Dr. Stephen Dupree is the winner of the 2008 A. M. Pate, Jr. Award in Civil War History for his book Planting the Union Flag in Texas: The Campaigns of Major General Nathaniel P. Banks in the West. The award winner was chosen by a Committee of Fort Worth Civil War Round Table members.
Planting the Union Flag in Texas examines the five attempts by Banks and his forces to capture Texas for the Union. These began with the capture and loss of Galveston in 1862-1863, followed by the debacle at Sabine Pass, an invasion of Texas from Southwestern Louisiana, an amphibious assault on Southern Texas (which succeeded) and the ill-fated Red River Campaign. In most works these attempts at taking Texas are looked at as independent events. Through the work of the author we see how these events were all part of a unified campaign.
The book is the culmination of 10 years of research and writing by Dupree. Archie McDaniel in a review of the work states:
“The author’s efforts remind us that the Civil War is not the exclusive preserve of the trained academic. Indeed Dupree’s formal training in the field of nuclear engineering and career at Sandia National Laboratories is a long way from the muddy bayou bottoms of Louisiana or the numerous waterways into Texas that Banks explored, but obviously he is as expert in one field as the other. Like many enthusiasts, or “buffs,” Dupree has studied and thought more about this topic than any “teaching” historian.”

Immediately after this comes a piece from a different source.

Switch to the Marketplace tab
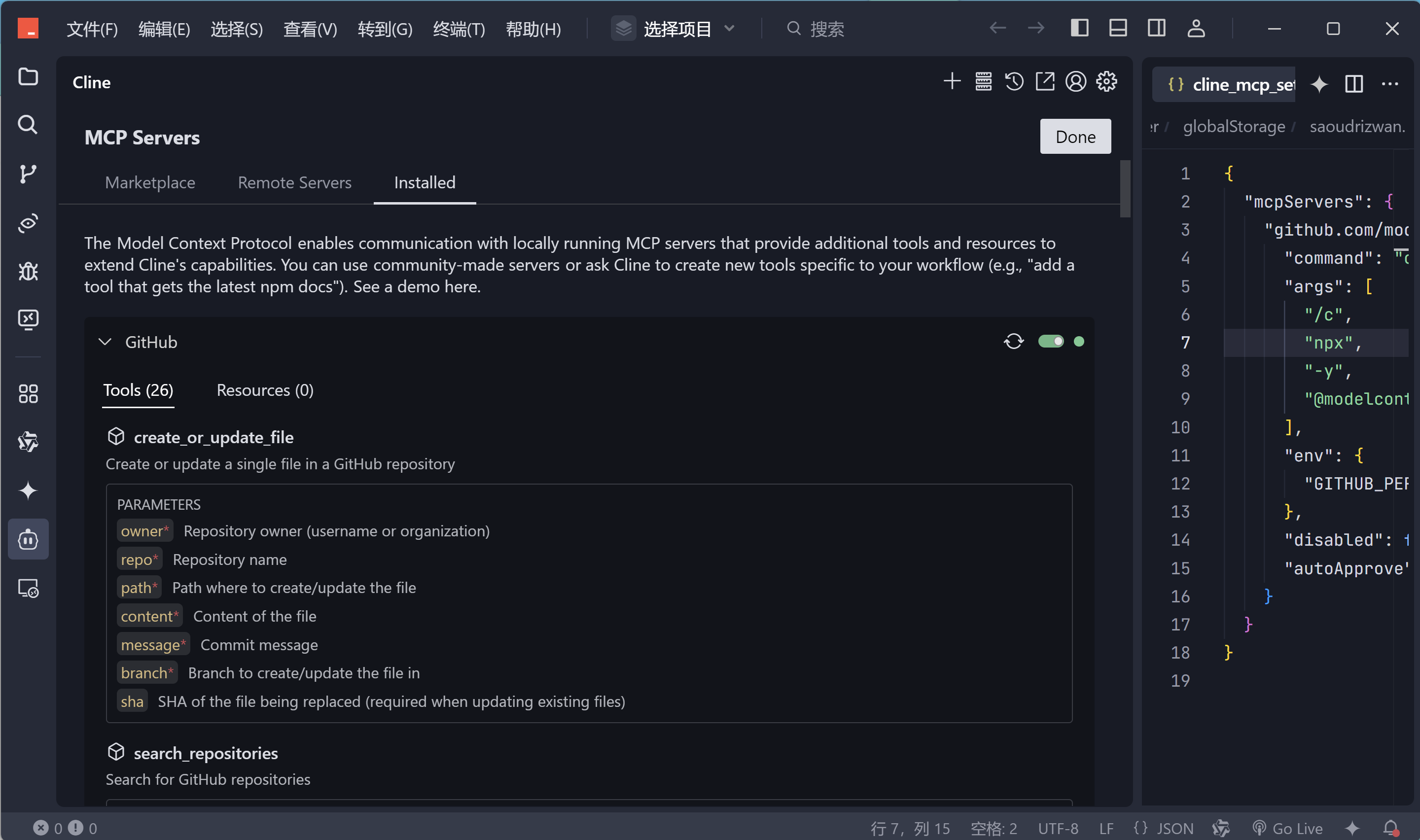 tap(150, 182)
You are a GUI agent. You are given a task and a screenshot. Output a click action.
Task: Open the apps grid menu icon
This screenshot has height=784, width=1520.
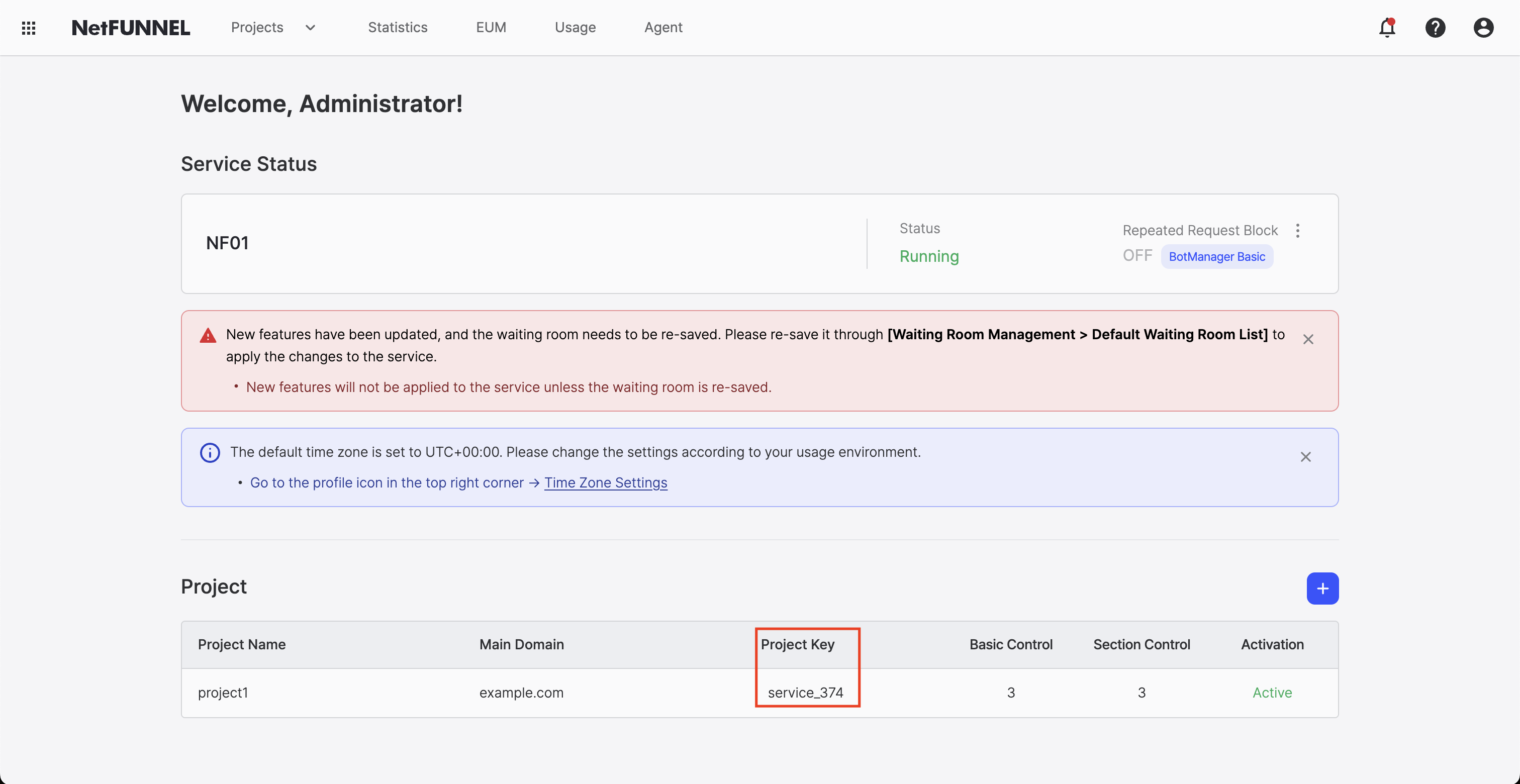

Here is what 2006 Pate Award Winner, Jerry Thompson, had to say about the book:
“Planting the Union Flag in Texas may be the most significant study yet produced of Gen. Nathaniel P. Banks’s complex and ambitious designs on Texas. Illuminating, impressively researched, and engaging, Dupree’s fine work is likely to delight anyone interested in the history of the Civil War in the Lone Star State. The book is highly recommended.”
Don Frazier, another Pate Award winner, was just as complimentary:
“Stephen Dupree’s Planting the Union Flag in Texas does two things remarkably well. It brings a fresh look to an important theater of America’s bloodiest conflict, and it also answers the age-old question, ‘Why did Texas matter in the Civil War?’ The author waves this narrative with style and flair and presents an important contribution to the field.”